= Charles Saunders (tenor) =

English tenor (1867–1917)

Charles Saunders (1867–1917) was an English tenor with a brief but illustrious career in Australia.

==History==
Saunders was born at Stratton, Cornwall, in 1867, and was found to possess a pure high treble voice, and was a welcome addition to various choirs. Remarkably, his voice never "broke", but developed into a fine tenor.
In 1885 he moved to London and began studying with T. A. Wallworth at the Guildhall School of Music, and he made his first concert in October 1885. The following July he gained a Corporation exhibition, which enabled him to continue his studies.

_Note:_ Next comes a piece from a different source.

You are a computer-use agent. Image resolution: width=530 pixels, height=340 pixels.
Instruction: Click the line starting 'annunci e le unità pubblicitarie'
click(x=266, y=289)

He was a tenor soloist with the Chapel Royal choir, Hampton Court Palace, from September 1889 to July 1891. He took the principal role in the opera Fra Diavolo with the Carl Rosa Opera Company, and was offered the position of manager of that company, but unaccountably lost his voice, so after being prescribed a "long sea voyage" by his physician left for Australia aboard SS Port Pirie in April 1893. By the time he arrived at Melbourne the condition had cleared, so he booked a return passage.
In the meantime he was signed up by J. C. Williamson's to appear in a variety of roles, operatic, oratorio, or ballet music, and even comedy.

He made his Australian debut at a series of concerts beginning 22 August 1893 in Adelaide arranged by P. A. Howells, followed by triumphs in the Eastern States of Australia, and New Zealand.

Saunders, who weighed around 23 stone died in early September 1917.